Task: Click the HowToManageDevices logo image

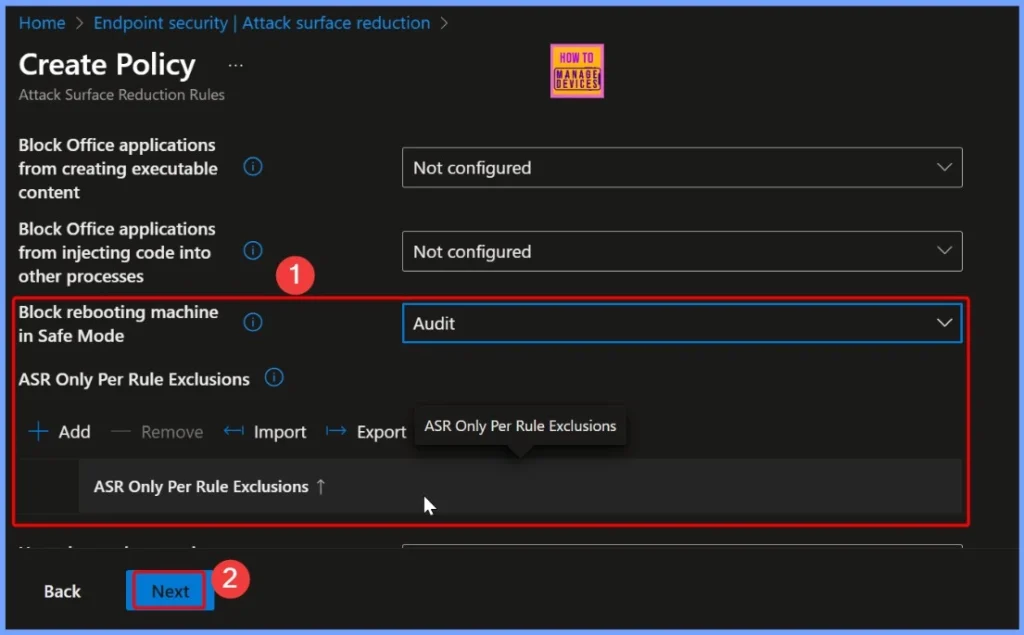Action: [576, 70]
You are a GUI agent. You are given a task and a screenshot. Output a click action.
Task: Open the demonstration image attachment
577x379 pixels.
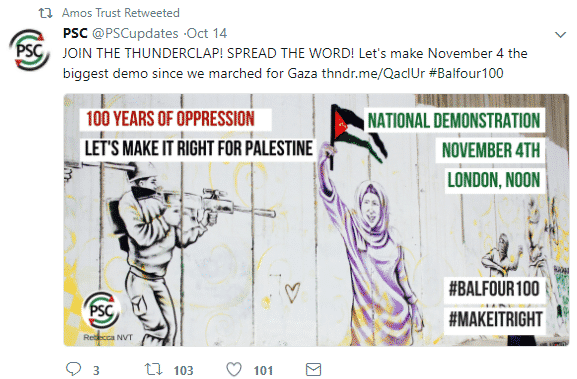316,220
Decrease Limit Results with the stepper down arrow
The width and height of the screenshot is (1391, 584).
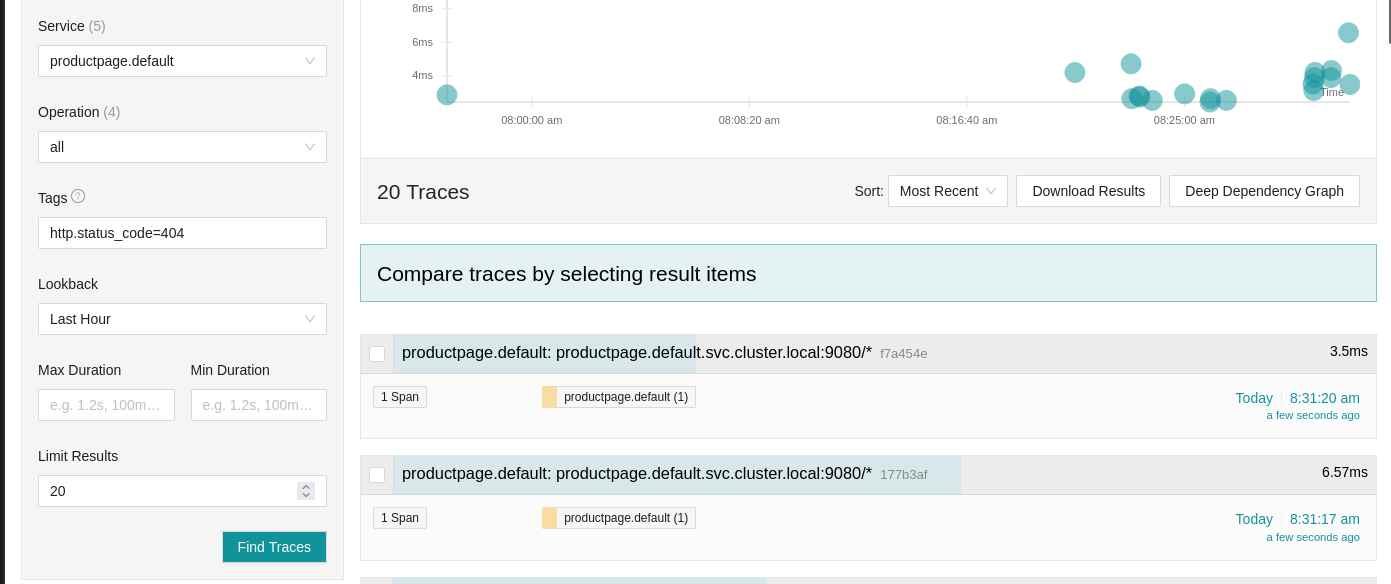[306, 495]
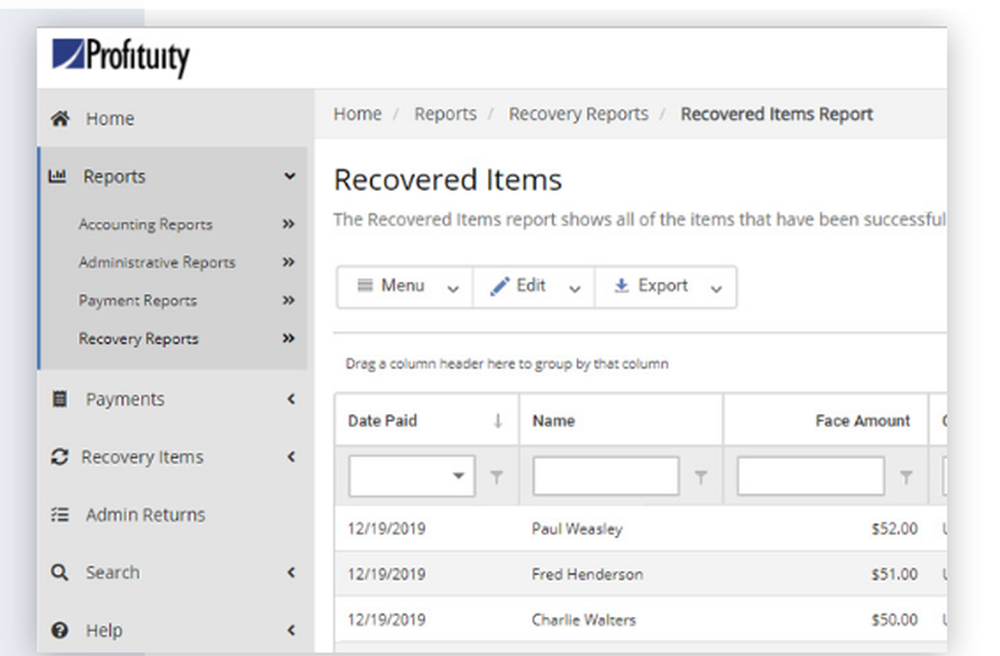Click the Home icon in the sidebar
Image resolution: width=1000 pixels, height=656 pixels.
60,118
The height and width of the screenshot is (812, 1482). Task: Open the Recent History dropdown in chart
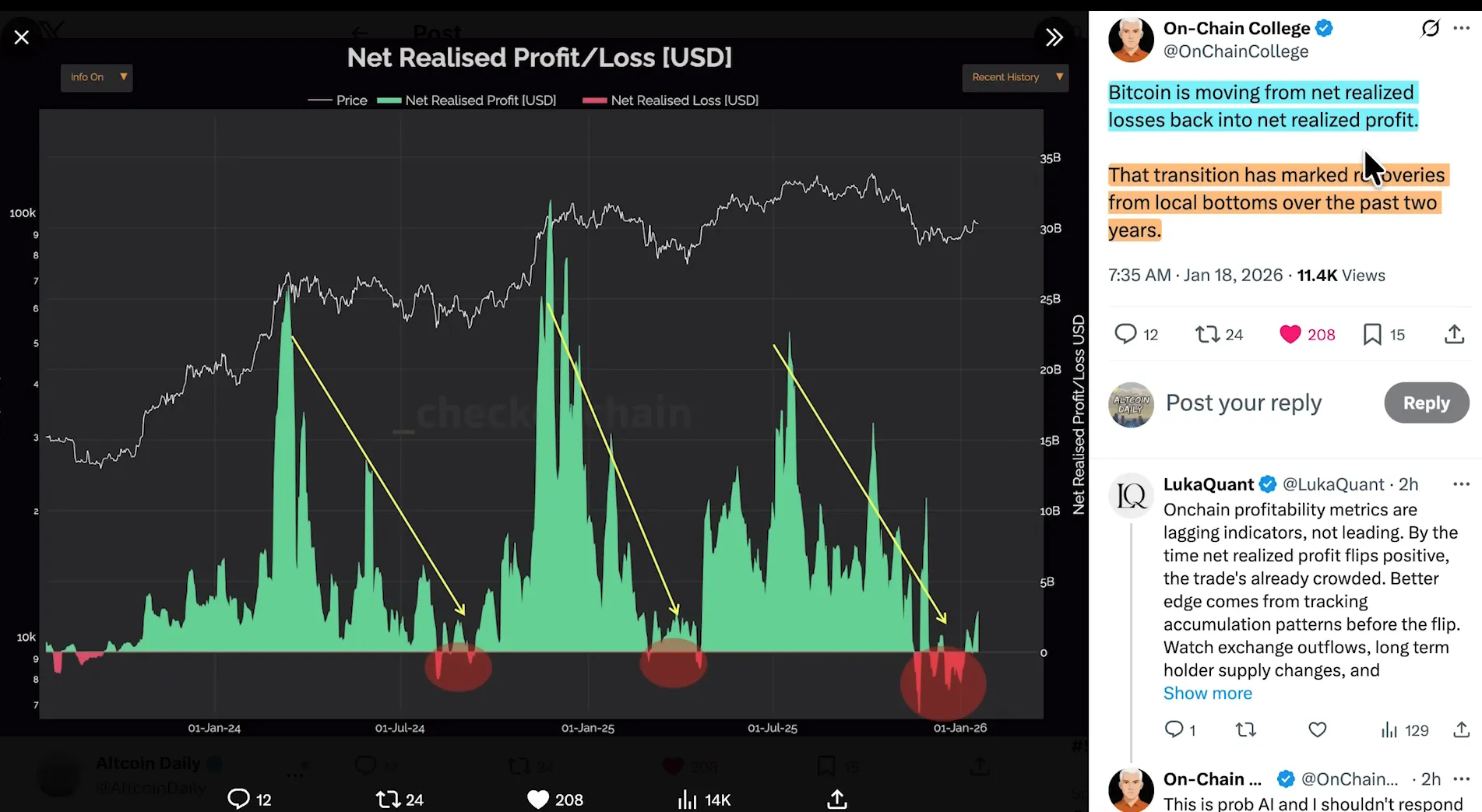point(1015,77)
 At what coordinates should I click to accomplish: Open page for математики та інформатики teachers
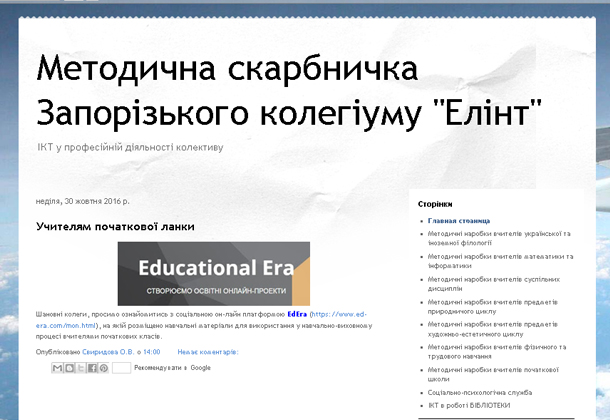pyautogui.click(x=499, y=260)
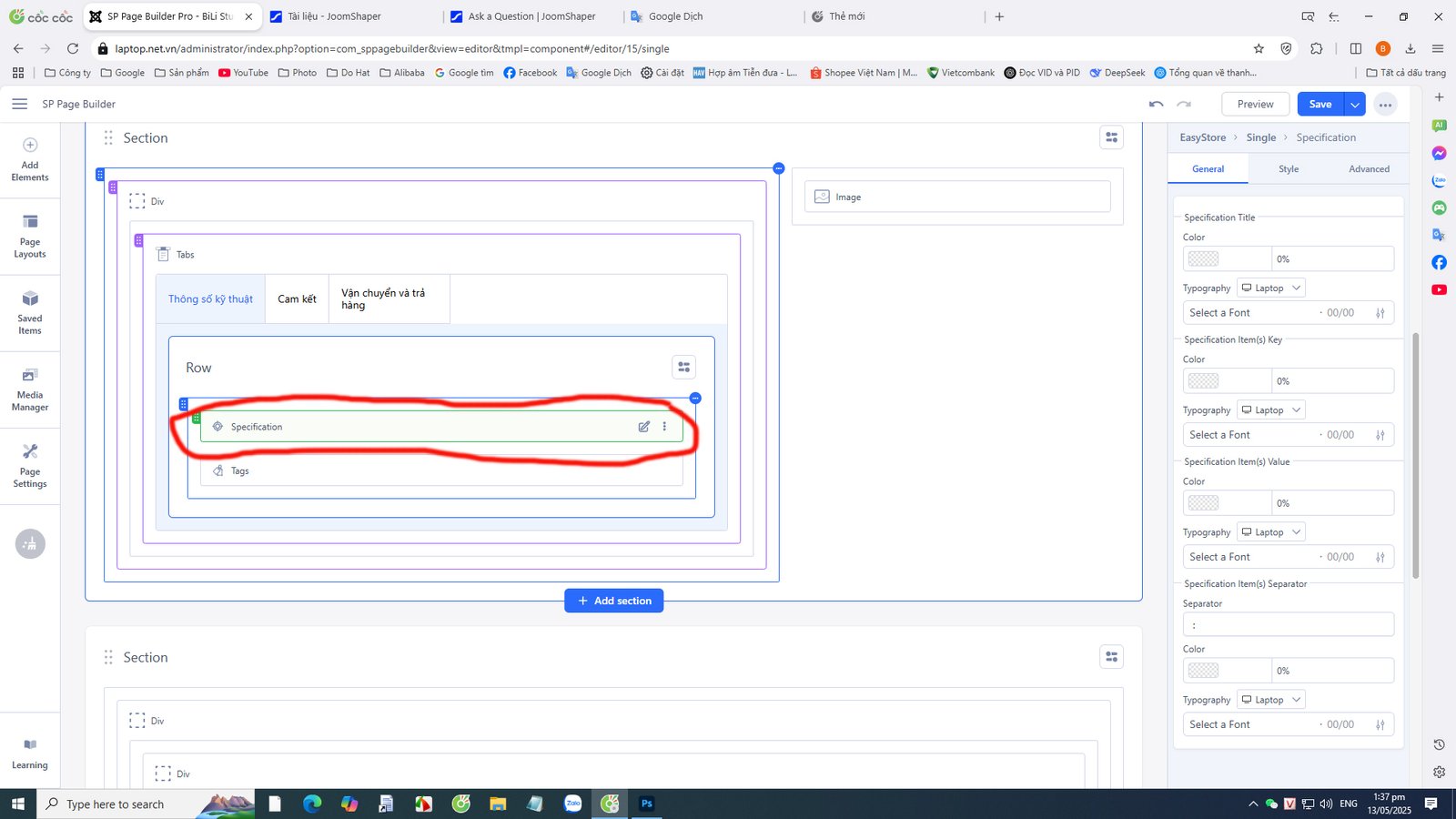Screen dimensions: 1456x819
Task: Click the Separator input field
Action: coord(1288,625)
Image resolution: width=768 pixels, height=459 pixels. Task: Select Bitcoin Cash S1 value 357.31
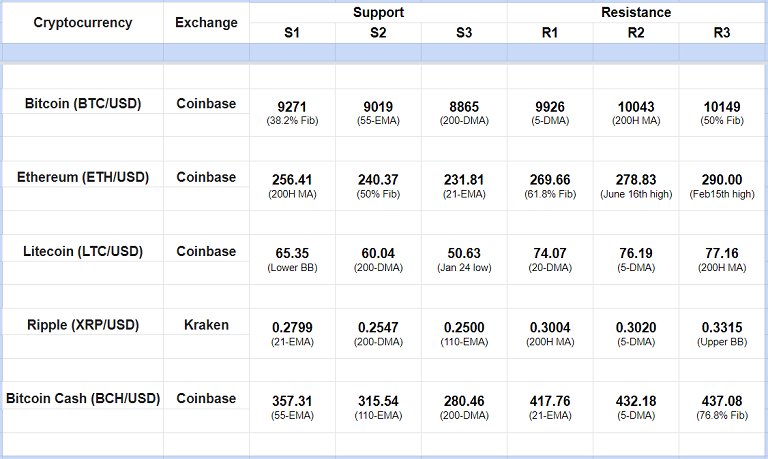(292, 401)
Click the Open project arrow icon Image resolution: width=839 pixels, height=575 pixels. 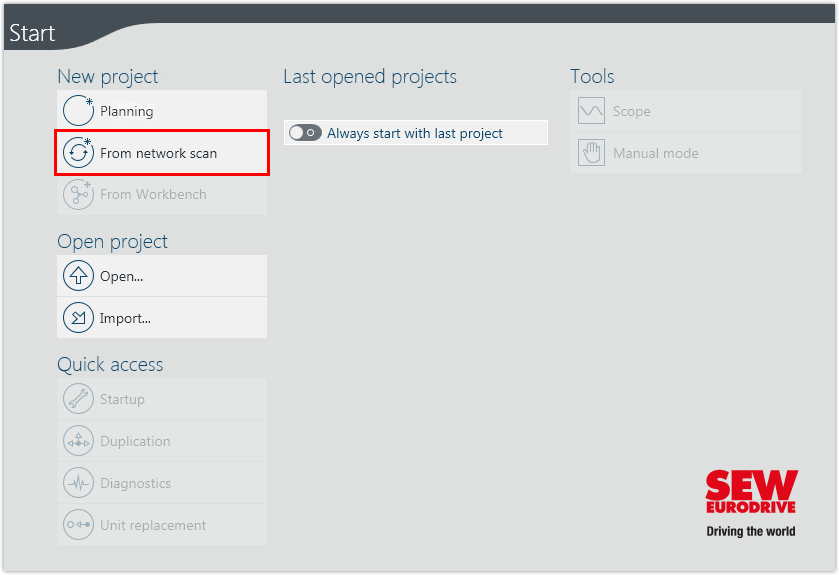[x=78, y=276]
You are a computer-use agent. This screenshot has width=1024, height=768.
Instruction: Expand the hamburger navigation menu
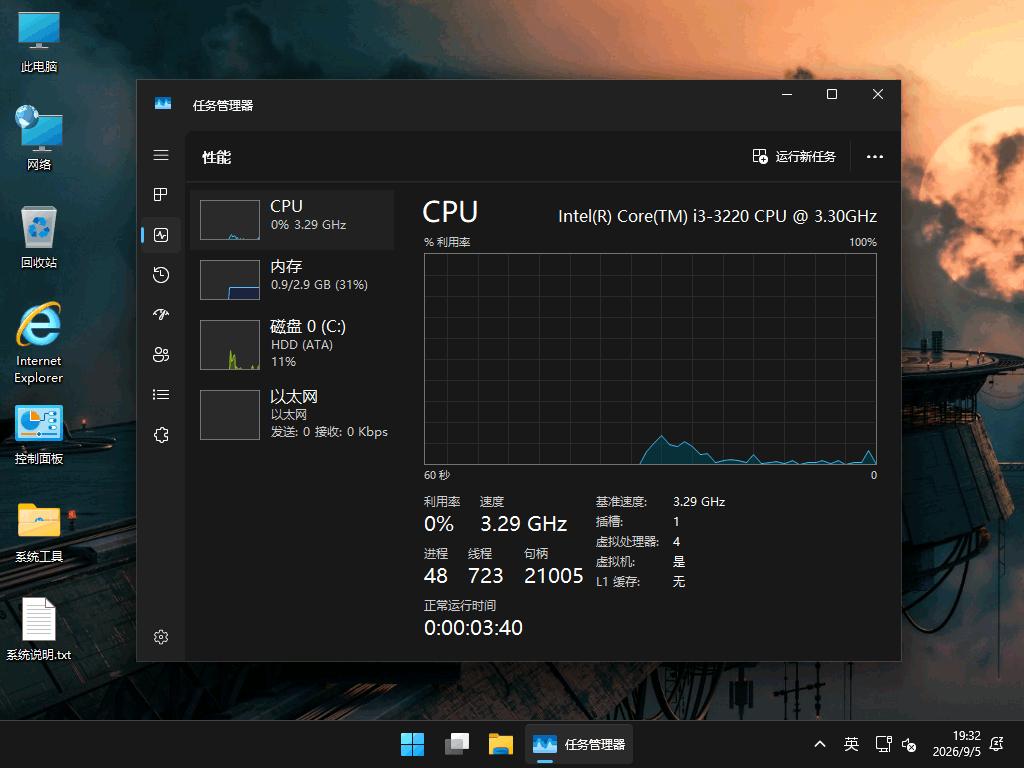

※

Copy each line above holding "agent".

## Response area
You are a GUI agent. You are given a task and a screenshot. Output a click action.
You are a computer-use agent. This screenshot has width=1024, height=768.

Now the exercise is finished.